→ **Text extract**
Martin picks up on a nice comment by Paul Burdick of AES:

"The minute you systematize something, you suck the life out of it... nobody asks questions any more - questions such as 'why is it done this way?' 'Has the world changed in the interim? 'Can it be done better now?'"
Martin goes on to suggest that
"KM lies in the human practice. It is about finding good ways of doing things. Quality lies in the organizational process. It is about deploying good ways of doing things."
...and that KM and Quality as a result don't get along too well.

It reminds me of something various of us talked about briefly at the Personal Knowledge Management Workshop in November, namely that if PKM is personal, then does it make sense to have best practices for it when they are innately impersonal?

→ **Information shown**
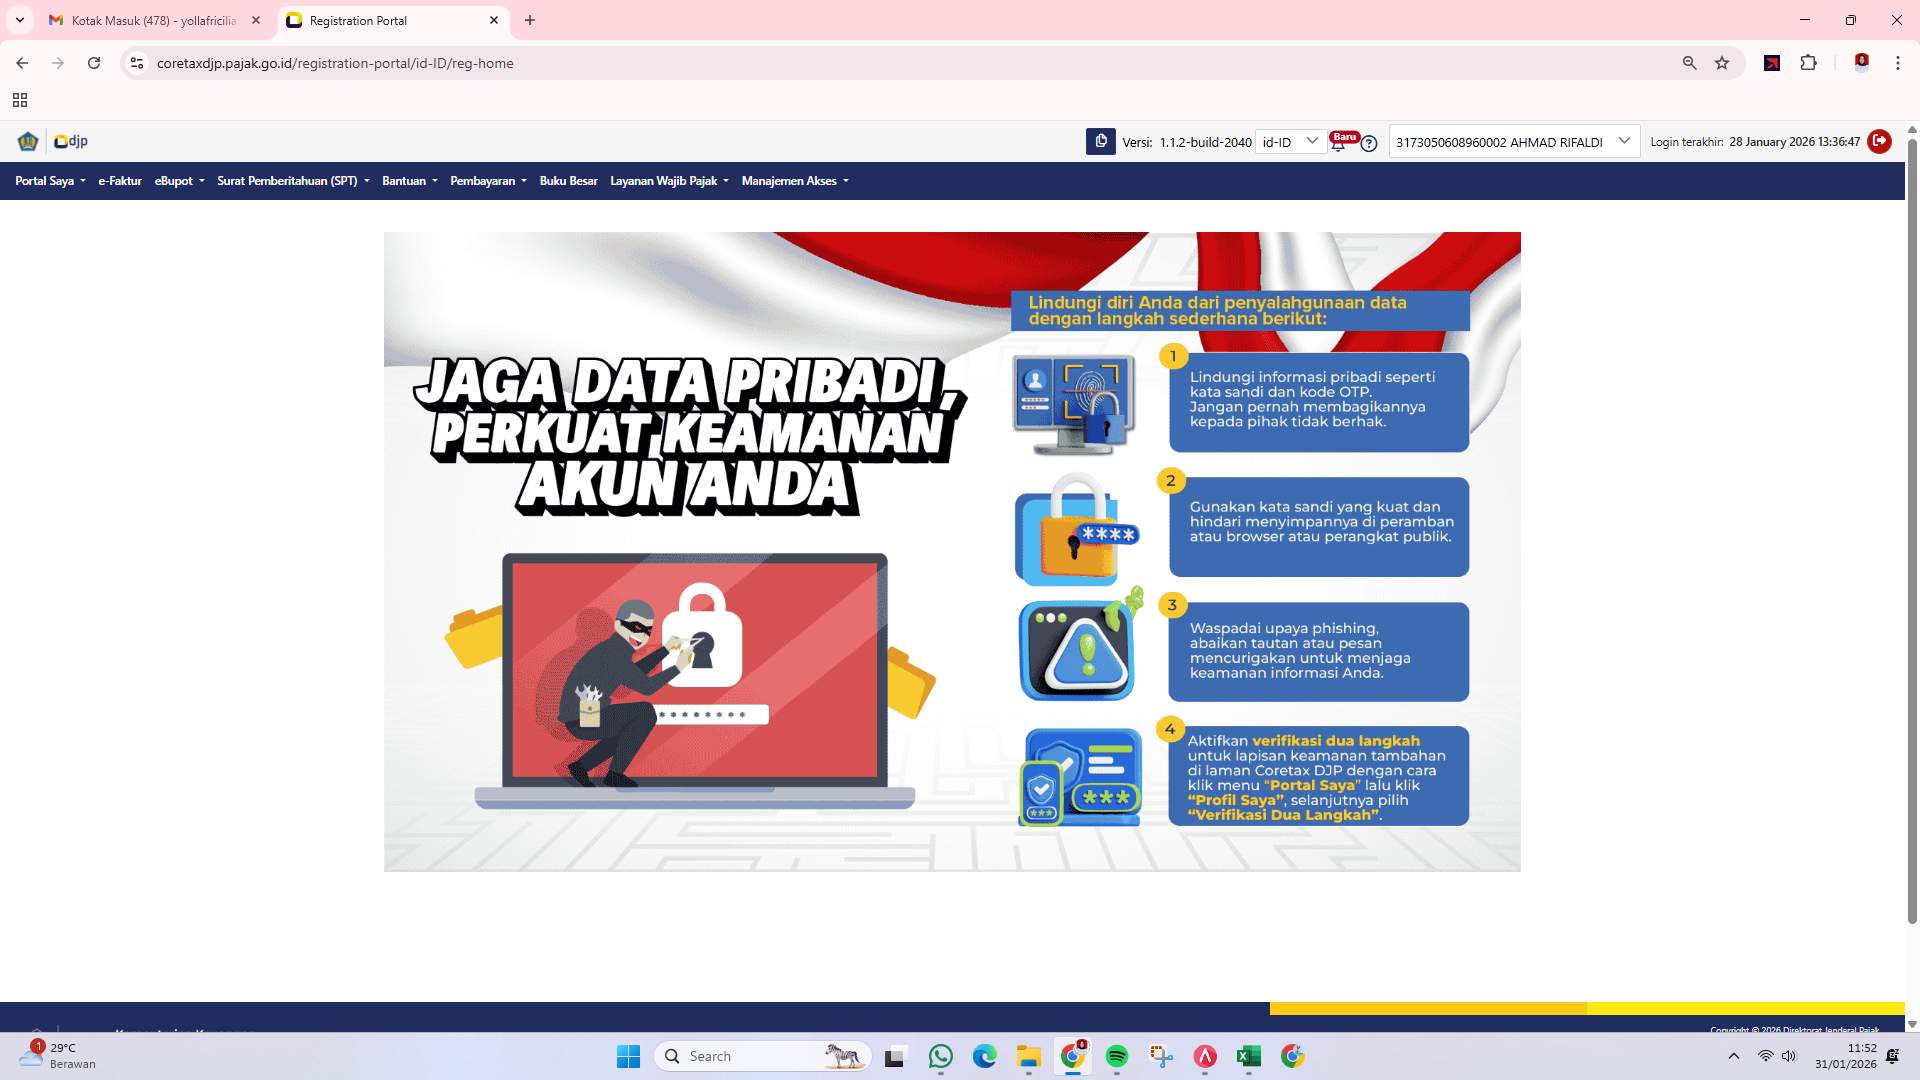
Task: Click inside the address bar
Action: coord(400,62)
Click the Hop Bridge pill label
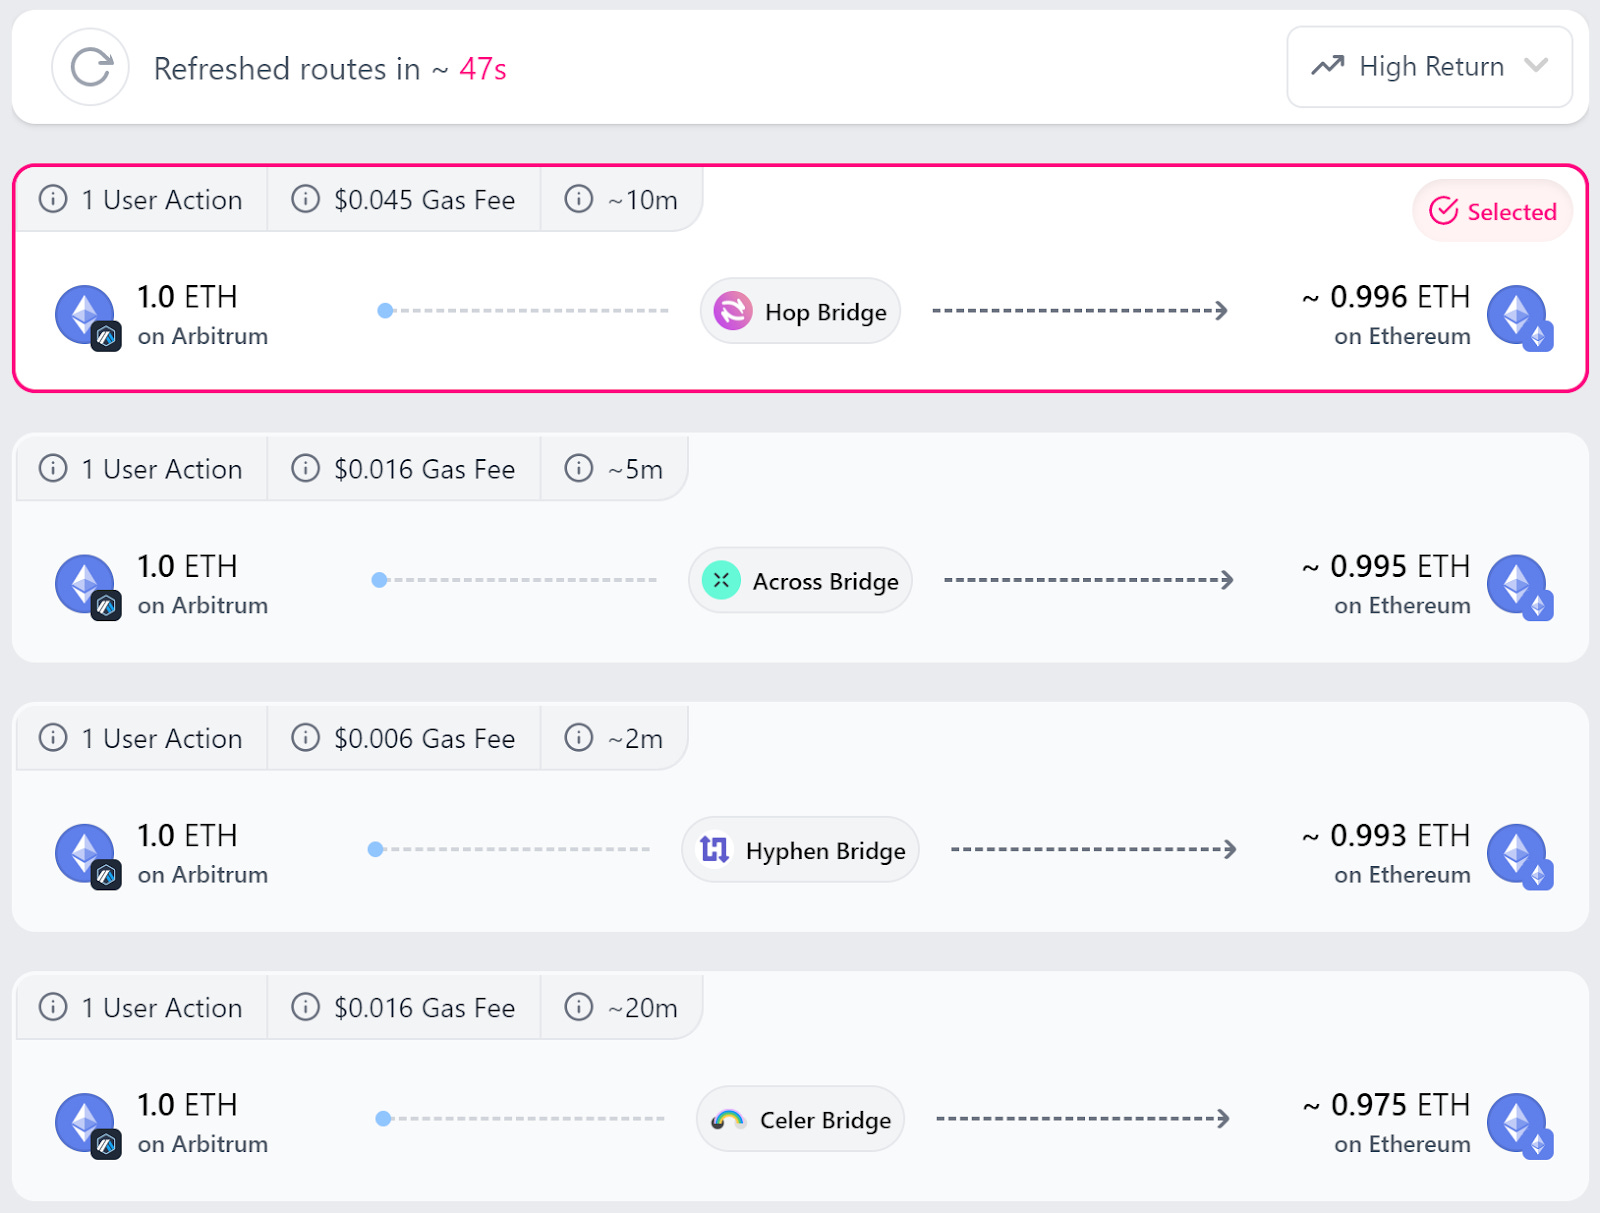This screenshot has height=1213, width=1600. pyautogui.click(x=800, y=311)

→ **Tasks**
• A. In the knowledge management passage, swap "Quality" for "Compliance" everywhere in the stretch from "Martin picks up" through "are innately impersonal?".
• B. According to the knowledge management passage, whose comment does Martin pick up on?
• C. Write what comes next in the passage on knowledge management and quality, starting after its final sentence.
The material above is unrelated to the knowledge management passage.

→ **In response**
• A.
Martin picks up on a nice comment by Paul Burdick of AES:

"The minute you systematize something, you suck the life out of it... nobody asks questions any more - questions such as 'why is it done this way?' 'Has the world changed in the interim? 'Can it be done better now?'"
Martin goes on to suggest that
"KM lies in the human practice. It is about finding good ways of doing things. Compliance lies in the organizational process. It is about deploying good ways of doing things."
...and that KM and Compliance as a result don't get along too well.

It reminds me of something various of us talked about briefly at the Personal Knowledge Management Workshop in November, namely that if PKM is personal, then does it make sense to have best practices for it when they are innately impersonal?

• B. Paul Burdick of AES

• C.
There's a big either-or, law of the excluded middle fallacy floating around in all of this, I think. To use Martin's terms, I don't understand how either human or organisational approaches can be sufficient on their own. Deploying rubbish seems to be as half-cocked an approach as finding gold nuggets but not being able to do anything with them.

The excluded middle in all of this I guess is balance. How to foster the finding and the deployment, i.e. balancing the skills of the individual (creativity) with the skills of the organisation (efficiency).

Martin highlights the example of Toyota as a company that seem to have found a balance [from John Seely Brown's talk at this year's KM Europe]. Surprise surprise, their production line looks like a ballet: creative, efficient and balanced.